> **GOAL OF THE EXERCISE**
Please reproduce the data in its entirety, word for word.

==============================

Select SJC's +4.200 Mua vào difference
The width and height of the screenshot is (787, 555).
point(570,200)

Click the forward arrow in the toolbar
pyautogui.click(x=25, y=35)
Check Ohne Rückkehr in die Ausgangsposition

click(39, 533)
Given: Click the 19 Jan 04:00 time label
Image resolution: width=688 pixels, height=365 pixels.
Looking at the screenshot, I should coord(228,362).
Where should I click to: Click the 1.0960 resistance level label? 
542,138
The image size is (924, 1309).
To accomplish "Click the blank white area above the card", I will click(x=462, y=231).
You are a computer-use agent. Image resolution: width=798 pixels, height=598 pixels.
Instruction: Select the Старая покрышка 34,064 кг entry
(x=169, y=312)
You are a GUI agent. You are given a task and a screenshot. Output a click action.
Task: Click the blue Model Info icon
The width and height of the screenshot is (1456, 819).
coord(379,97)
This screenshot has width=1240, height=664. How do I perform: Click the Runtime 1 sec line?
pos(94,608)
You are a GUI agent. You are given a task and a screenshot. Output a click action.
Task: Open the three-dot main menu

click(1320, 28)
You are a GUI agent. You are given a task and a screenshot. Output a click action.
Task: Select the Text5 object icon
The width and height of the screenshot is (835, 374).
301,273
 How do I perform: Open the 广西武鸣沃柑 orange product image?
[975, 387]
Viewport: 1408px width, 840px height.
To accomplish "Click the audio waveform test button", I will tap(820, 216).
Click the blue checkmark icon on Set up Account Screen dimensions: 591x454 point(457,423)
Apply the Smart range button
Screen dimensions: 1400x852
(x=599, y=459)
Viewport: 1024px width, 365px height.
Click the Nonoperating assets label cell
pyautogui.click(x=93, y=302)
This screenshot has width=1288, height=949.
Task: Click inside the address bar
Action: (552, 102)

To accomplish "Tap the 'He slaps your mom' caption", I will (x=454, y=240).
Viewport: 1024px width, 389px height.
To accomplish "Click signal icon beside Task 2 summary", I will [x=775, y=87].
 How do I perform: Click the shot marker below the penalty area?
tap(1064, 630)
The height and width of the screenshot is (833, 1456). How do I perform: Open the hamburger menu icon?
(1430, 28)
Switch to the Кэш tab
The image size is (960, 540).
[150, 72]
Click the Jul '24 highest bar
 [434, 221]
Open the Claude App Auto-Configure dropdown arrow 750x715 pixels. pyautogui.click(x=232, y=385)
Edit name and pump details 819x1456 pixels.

==============================

> **RESPONSE TO THE TASK**
Select SJC's +4.200 Mua vào difference
The width and height of the screenshot is (787, 555).
point(570,200)

Click the forward arrow in the toolbar
pyautogui.click(x=25, y=35)
Check Ohne Rückkehr in die Ausgangsposition

click(39, 533)
Given: Click the 19 Jan 04:00 time label
Image resolution: width=688 pixels, height=365 pixels.
Looking at the screenshot, I should coord(228,362).
Where should I click to: Click the 1.0960 resistance level label? 
542,138
The image size is (924, 1309).
To accomplish "Click the blank white area above the card", I will click(x=462, y=231).
You are a computer-use agent. Image resolution: width=798 pixels, height=598 pixels.
Instruction: Select the Старая покрышка 34,064 кг entry
(x=169, y=312)
You are a GUI agent. You are given a task and a screenshot. Output a click action.
Task: Click the blue Model Info icon
The width and height of the screenshot is (1456, 819).
coord(379,97)
This screenshot has width=1240, height=664. How do I perform: Click the Runtime 1 sec line?
pos(94,608)
You are a GUI agent. You are given a task and a screenshot. Output a click action.
Task: Open the three-dot main menu

click(1320, 28)
You are a GUI agent. You are given a task and a screenshot. Output a click action.
Task: Select the Text5 object icon
The width and height of the screenshot is (835, 374).
301,273
 How do I perform: Open the 广西武鸣沃柑 orange product image?
[975, 387]
Viewport: 1408px width, 840px height.
To accomplish "Click the audio waveform test button", I will tap(820, 216).
Click the blue checkmark icon on Set up Account Screen dimensions: 591x454 point(457,423)
Apply the Smart range button
Screen dimensions: 1400x852
(x=599, y=459)
Viewport: 1024px width, 365px height.
Click the Nonoperating assets label cell
pyautogui.click(x=93, y=302)
This screenshot has width=1288, height=949.
Task: Click inside the address bar
Action: (552, 102)

To accomplish "Tap the 'He slaps your mom' caption", I will (x=454, y=240).
Viewport: 1024px width, 389px height.
To accomplish "Click signal icon beside Task 2 summary", I will [x=775, y=87].
 How do I perform: Click the shot marker below the penalty area?
tap(1064, 630)
The height and width of the screenshot is (833, 1456). How do I perform: Open the hamburger menu icon?
(1430, 28)
Switch to the Кэш tab
The image size is (960, 540).
[150, 72]
Click the Jul '24 highest bar
 [434, 221]
Open the Claude App Auto-Configure dropdown arrow 750x715 pixels. pyautogui.click(x=232, y=385)
Edit name and pump details 819x1456 pixels.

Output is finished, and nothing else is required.